The distribution function for zero-altered negative binomial density produces a probability greater 1
1
0
Entering edit mode
mrk.carty ▴ 30
@mrkcarty-7442
Last seen 6.1 years ago
United States

Hi all,

I'm using the pzanegbin distribution function from the VGAM package to compute p-value for events coming from hurdle negative binomial regression null distribution.
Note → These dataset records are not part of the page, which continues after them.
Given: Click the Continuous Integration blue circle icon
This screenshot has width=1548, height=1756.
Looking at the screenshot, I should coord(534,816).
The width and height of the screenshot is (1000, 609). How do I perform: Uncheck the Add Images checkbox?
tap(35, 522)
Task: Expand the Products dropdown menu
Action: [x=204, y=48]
Here are details of the computation:

> library(VGAM)
> options(digits=22)
> 1 - pzanegbin(q = 480,size = 3.212259754597279748367,munb = 30.57921554406697595141  ,pobs0 = 0.04685295678266754304531 )
[1] -2.220446049250313080847e-16
> sessionInfo()
R version 3.2.1 (2015-06-18)
Platform: x86_64-apple-darwin13.4.0 (64-bit)
Running under: OS X 10.9.5 (Mavericks)

locale:
[1] en_US.UTF-8/en_US.UTF-8/en_US.UTF-8/C/en_US.UTF-8/en_US.UTF-8

attached base packages:
[1] splines   stats4    stats     graphics  grDevices utils     datasets  methods   base

other attached packages:
[1] VGAM_0.9-8

I'm not sure why I'm getting this result...could this be a bug in the code?

Best,

Mark

VGAM pzanegbin • 578 views
1
Entering edit mode
@ryan-c-thompson-5618
Last seen 15 months ago
Scripps Research, La Jolla, CA

My guess is that there is no closed-form solution for the CDF of this non-standard distribution, so you are getting a numerical approximation, which isn't guaranteed to stay within the expected domain of [0,1]. You could use pmin(..., 1) to clamp the maximum value of the function to 1, but see below:

Edit: I just noticed that the value you get is exactly equal to -.Machine$double.eps: > .Machine$double.eps
[1] 2.220446049250313080847e-16
> 1 - pzanegbin(q = 445,size = 3.212259754597279748367,munb = 30.57921554406697595141  ,pobs0 = 0.04685295678266754304531 )
[1] -2.220446049250313080847e-16
> 1 - pzanegbin(q = 445,size = 3.212259754597279748367,munb = 30.57921554406697595141  ,pobs0 = 0.04685295678266754304531 ) == -.Machine$double.eps [1] TRUE > 1 - pzanegbin(q = Inf,size = 3.212259754597279748367,munb = 30.57921554406697595141 ,pobs0 = 0.04685295678266754304531 ) == -.Machine$double.eps
[1] TRUE

According to the help text for .Machine, this value is "the smallest positive floating-point number 'x' such that '1 + x != 1'". This means that for the values you are passing to the function, it is operating near the limits of floating-point accuracy, and any calculations are likely to have very large errors as a result.

0
Entering edit mode

I reported this bug to the package author, and it should be fixed in an upcoming release.